++++ LISTED ENTRIES

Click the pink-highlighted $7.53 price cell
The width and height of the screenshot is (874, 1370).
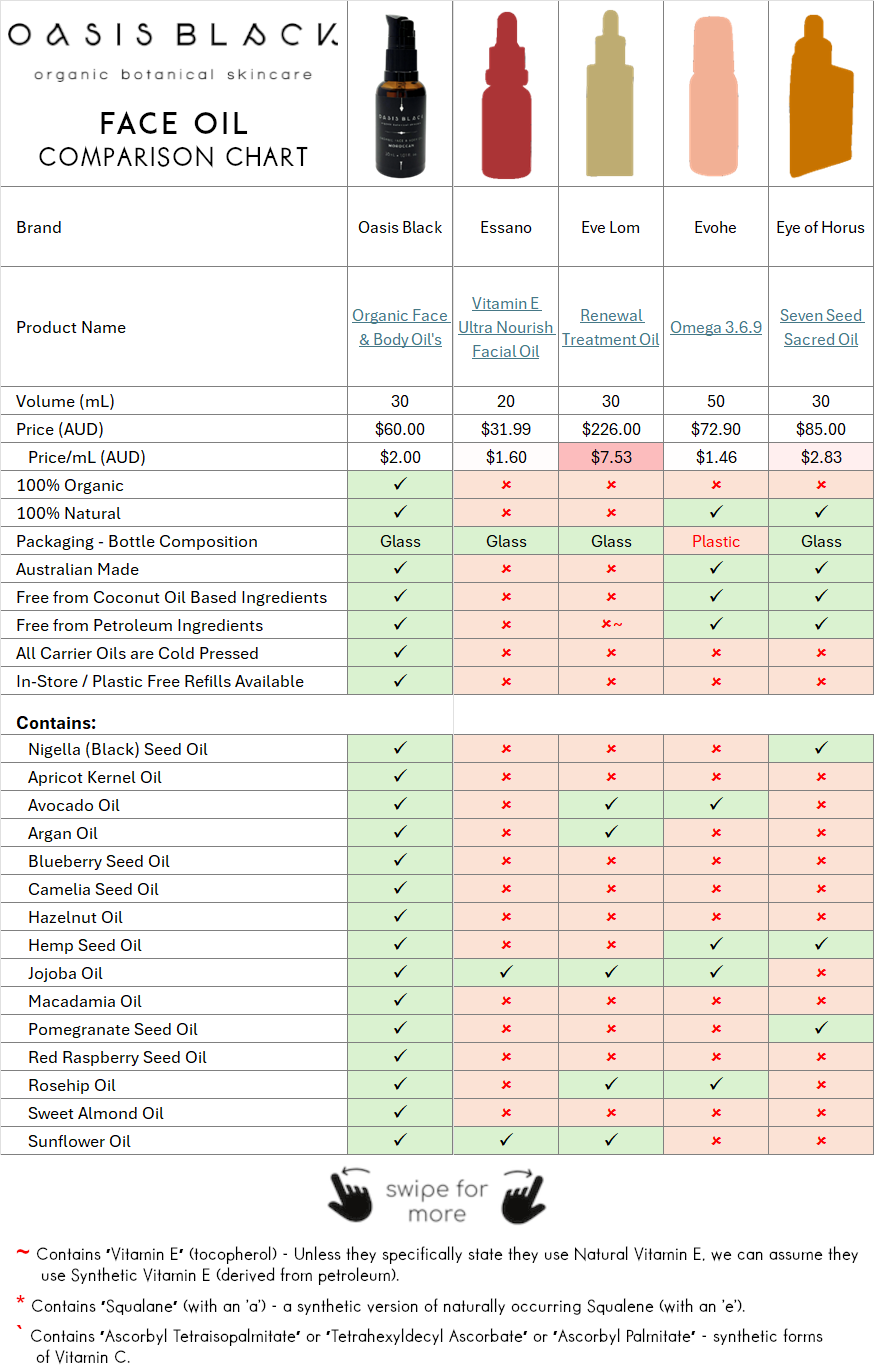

++++++++
++++ LISTED ENTRIES

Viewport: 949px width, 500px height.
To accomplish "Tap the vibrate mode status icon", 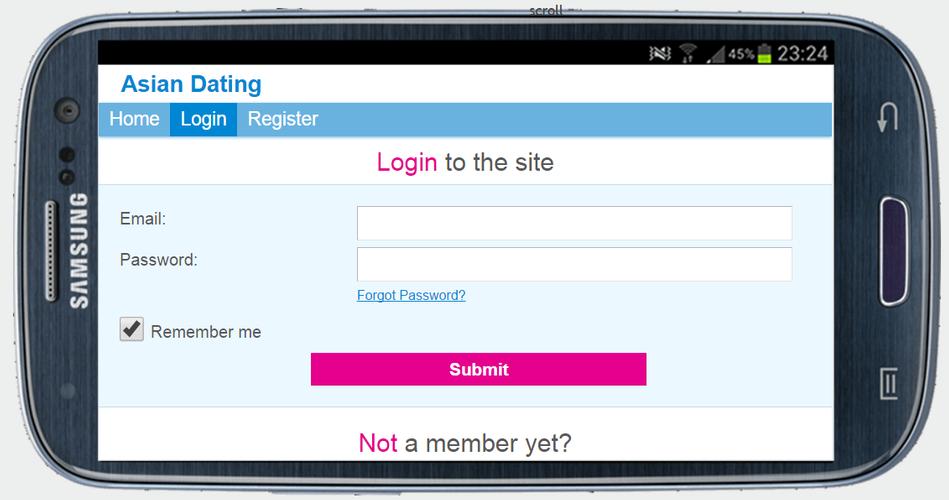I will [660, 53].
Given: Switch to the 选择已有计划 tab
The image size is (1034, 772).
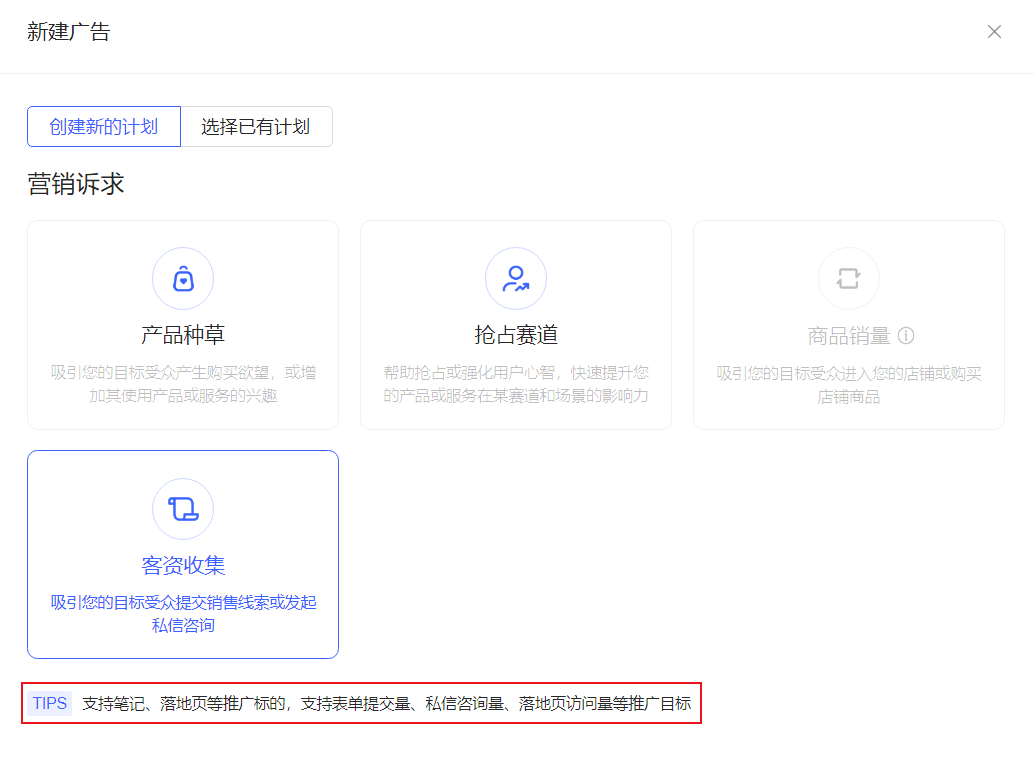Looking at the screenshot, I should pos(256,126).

++++++++

* [EXERCISE DETAILS]
Return everything in the records from the line containing "Given: Switch to the 选择已有计划 tab" down to the line containing "Looking at the", word for word. Leave the pictures out.

* [THE COMPLETED TASK]
Given: Switch to the 选择已有计划 tab
The image size is (1034, 772).
Looking at the screenshot, I should pos(256,126).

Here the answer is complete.